Work request – Where does the word "agent" appear in the data? Copy every line that holds it.

Information given –

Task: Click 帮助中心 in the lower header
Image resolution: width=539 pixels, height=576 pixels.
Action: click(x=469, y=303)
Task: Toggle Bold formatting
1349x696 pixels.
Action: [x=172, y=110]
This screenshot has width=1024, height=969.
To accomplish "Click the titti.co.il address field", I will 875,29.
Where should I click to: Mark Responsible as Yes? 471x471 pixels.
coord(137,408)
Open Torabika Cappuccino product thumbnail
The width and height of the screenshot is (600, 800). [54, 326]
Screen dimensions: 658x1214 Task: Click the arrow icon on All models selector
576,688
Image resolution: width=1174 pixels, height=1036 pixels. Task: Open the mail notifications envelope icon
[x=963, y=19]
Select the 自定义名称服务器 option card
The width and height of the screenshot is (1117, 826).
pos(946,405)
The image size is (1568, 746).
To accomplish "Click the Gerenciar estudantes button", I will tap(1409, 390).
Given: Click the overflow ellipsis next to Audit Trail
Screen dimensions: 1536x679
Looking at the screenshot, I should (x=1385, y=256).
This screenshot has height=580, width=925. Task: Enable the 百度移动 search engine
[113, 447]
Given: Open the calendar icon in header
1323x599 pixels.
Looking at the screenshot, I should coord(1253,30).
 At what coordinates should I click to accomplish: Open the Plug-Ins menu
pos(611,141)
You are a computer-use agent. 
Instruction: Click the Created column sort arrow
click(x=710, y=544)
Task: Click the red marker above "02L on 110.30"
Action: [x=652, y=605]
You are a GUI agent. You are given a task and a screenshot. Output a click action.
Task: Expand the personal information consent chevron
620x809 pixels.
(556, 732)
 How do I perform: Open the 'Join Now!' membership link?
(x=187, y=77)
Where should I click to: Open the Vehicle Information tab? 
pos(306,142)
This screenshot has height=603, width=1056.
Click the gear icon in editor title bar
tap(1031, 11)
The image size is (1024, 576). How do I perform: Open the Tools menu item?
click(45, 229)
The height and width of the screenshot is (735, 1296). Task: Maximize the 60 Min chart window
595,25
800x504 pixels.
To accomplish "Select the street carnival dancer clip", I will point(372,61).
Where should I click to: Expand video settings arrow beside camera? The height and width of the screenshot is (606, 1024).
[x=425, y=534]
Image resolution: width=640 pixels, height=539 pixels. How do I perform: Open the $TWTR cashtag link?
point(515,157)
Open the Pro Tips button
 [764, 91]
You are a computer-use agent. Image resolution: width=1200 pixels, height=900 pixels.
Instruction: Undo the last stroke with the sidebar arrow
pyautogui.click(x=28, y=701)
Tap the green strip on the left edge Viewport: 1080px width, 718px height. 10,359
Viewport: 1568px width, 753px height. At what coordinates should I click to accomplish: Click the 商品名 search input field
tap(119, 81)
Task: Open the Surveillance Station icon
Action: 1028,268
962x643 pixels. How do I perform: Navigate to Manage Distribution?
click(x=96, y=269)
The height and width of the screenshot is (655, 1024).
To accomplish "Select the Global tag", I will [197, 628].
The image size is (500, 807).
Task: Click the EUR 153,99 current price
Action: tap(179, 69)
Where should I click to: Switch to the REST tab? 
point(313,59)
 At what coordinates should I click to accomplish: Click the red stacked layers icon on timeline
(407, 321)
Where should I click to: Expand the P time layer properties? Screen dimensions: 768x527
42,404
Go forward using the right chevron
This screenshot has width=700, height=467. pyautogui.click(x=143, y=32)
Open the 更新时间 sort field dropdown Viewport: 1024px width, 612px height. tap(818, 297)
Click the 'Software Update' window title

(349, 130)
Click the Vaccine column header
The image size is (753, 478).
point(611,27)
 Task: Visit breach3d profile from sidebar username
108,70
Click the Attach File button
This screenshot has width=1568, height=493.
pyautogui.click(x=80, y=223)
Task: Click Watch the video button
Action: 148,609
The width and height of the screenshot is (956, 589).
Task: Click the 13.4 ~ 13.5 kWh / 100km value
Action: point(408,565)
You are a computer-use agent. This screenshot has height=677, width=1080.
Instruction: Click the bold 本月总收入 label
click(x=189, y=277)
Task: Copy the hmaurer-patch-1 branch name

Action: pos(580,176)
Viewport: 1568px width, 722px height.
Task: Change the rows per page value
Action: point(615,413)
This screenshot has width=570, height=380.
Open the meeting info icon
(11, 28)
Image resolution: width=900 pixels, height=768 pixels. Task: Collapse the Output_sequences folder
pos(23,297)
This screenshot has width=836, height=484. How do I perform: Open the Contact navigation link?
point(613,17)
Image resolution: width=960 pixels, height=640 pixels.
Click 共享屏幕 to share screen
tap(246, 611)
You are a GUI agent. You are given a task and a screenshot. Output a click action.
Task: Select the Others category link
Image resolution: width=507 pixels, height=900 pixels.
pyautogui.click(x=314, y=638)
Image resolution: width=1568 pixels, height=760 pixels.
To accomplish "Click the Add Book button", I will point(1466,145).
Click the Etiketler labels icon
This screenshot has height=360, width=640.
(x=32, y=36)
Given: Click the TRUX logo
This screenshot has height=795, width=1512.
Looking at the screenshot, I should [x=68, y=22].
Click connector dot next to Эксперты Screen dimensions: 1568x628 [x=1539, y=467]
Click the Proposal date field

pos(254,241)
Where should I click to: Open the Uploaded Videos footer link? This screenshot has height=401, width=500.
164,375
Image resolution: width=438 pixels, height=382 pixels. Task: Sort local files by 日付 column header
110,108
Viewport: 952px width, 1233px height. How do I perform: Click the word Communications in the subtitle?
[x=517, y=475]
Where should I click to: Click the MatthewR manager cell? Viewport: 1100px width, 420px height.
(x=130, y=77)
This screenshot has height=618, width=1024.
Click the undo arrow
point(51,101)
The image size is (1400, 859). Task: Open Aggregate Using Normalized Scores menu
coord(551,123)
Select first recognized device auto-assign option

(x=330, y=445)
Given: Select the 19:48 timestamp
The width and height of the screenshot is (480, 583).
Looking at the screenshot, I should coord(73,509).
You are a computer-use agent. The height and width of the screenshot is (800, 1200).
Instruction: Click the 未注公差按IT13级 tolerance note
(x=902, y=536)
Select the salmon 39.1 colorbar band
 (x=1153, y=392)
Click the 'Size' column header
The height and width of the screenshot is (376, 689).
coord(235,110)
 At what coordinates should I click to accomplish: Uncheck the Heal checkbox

Output of the task –
You are a computer-use agent. 
You are a GUI agent. You are given a task and a screenshot. Output a click action.
You are a computer-use agent. Image resolution: width=1200 pixels, height=900 pixels.
You are a computer-use agent. This screenshot has height=677, width=1080.
You are a GUI agent. You are given a task and a screenshot. Output a click action.
You are a computer-use agent. The height and width of the screenshot is (800, 1200).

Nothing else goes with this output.